3. What work of work was being done at home?
4. Was working from home successful? Have any working practices been reviewed and changed since then?
5. Was any part of it unsuccessful?
6. Are you generally in favour of people working from home? If you are solo like me, any particular issues?


Original Library Olympic Plan (was amended)


· No holiday planned so there will be full library cover.
· Emails picked up between 8am-9am before coming into the office and dealing with any urgent requests whilst at home, in case of any delay getting in
· Subject to the above, Clare will be making best endeavours to get into the office for 10.30am, reviewing it as events unfold. Obviously leaving later - 6.30pm - to make up time
· Clare would prefer not to be asked to go out to other libraries (British Library, Colindale Newspaper Library etc.) during these 2 weeks as there may be travel delays


· Everyone anticipates the central line being very delayed so Clare will be either walking or taking the DLR so will be able to access email on route. In the unlikely event of something very urgent coming in at this time, at least an ETA can be given
· In the unlikely event of the Wi-Fi being inaccessible at home in the morning and an urgent query coming in, the local library is 12 mins walk away and should have internet access
· If all transport / comms go down Clare shall be in the office within an hour and a half (walking) and enquiries will be dealt with in the usual way as best as possible, unless told otherwise by emergency services!

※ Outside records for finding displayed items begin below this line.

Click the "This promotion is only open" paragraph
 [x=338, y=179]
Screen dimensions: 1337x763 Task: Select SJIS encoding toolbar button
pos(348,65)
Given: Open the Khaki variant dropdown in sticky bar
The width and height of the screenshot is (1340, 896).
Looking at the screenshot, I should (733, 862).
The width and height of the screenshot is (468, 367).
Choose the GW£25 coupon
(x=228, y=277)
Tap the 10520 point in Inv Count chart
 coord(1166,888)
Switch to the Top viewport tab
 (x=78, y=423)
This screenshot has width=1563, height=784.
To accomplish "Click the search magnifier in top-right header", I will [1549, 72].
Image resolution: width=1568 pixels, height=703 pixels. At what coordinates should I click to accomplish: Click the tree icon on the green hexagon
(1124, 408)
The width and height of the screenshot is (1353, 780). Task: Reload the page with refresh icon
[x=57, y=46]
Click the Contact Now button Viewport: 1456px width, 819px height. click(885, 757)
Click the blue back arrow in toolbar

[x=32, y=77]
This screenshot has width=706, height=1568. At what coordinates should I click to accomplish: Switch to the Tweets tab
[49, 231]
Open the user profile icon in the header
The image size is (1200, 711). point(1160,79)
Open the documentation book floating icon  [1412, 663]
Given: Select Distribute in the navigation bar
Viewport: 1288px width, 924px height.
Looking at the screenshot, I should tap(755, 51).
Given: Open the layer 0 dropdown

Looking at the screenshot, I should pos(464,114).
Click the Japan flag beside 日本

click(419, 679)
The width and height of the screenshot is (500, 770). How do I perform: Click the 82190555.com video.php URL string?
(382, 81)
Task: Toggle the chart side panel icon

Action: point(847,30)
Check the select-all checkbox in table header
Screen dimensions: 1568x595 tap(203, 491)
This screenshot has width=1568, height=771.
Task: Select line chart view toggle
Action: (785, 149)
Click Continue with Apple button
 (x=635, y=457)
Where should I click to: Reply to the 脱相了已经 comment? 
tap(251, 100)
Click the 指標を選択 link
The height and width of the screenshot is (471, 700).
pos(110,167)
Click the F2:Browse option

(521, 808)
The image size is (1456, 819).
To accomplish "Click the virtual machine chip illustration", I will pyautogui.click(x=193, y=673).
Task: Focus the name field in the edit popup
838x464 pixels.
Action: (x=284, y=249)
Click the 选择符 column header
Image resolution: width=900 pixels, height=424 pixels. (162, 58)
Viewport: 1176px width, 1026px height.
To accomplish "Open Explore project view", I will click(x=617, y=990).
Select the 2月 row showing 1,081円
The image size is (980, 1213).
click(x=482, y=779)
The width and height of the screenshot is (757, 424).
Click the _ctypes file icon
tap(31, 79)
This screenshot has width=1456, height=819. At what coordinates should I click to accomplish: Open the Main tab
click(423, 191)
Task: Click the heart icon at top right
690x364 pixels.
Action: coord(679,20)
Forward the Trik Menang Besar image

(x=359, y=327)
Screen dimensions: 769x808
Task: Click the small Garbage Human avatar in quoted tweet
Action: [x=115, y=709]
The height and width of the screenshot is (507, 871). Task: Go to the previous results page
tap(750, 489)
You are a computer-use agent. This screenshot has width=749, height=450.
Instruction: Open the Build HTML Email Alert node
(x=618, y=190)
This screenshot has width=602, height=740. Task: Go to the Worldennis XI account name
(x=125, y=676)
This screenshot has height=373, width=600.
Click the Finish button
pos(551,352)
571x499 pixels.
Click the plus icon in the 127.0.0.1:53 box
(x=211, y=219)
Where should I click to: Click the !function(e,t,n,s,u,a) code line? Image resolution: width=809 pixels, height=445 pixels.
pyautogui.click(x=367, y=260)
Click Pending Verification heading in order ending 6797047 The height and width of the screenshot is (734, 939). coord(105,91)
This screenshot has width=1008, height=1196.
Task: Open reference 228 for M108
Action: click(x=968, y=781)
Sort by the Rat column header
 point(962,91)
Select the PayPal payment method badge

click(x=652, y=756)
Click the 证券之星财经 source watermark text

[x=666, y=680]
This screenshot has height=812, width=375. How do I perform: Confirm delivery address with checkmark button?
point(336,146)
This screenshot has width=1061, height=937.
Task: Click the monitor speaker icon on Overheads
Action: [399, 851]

· If you need urgent help and in the unlikely event there is no response from Clare, please call the Law Society Library 0870 606 2511 or email but note that they will be subject to the same inconveniences.
· Should you need any password assistance, please use the automated password reminders that the online services offer

Please could you send queries to Clare by email rather than telephone or in person. They will get the fastest response.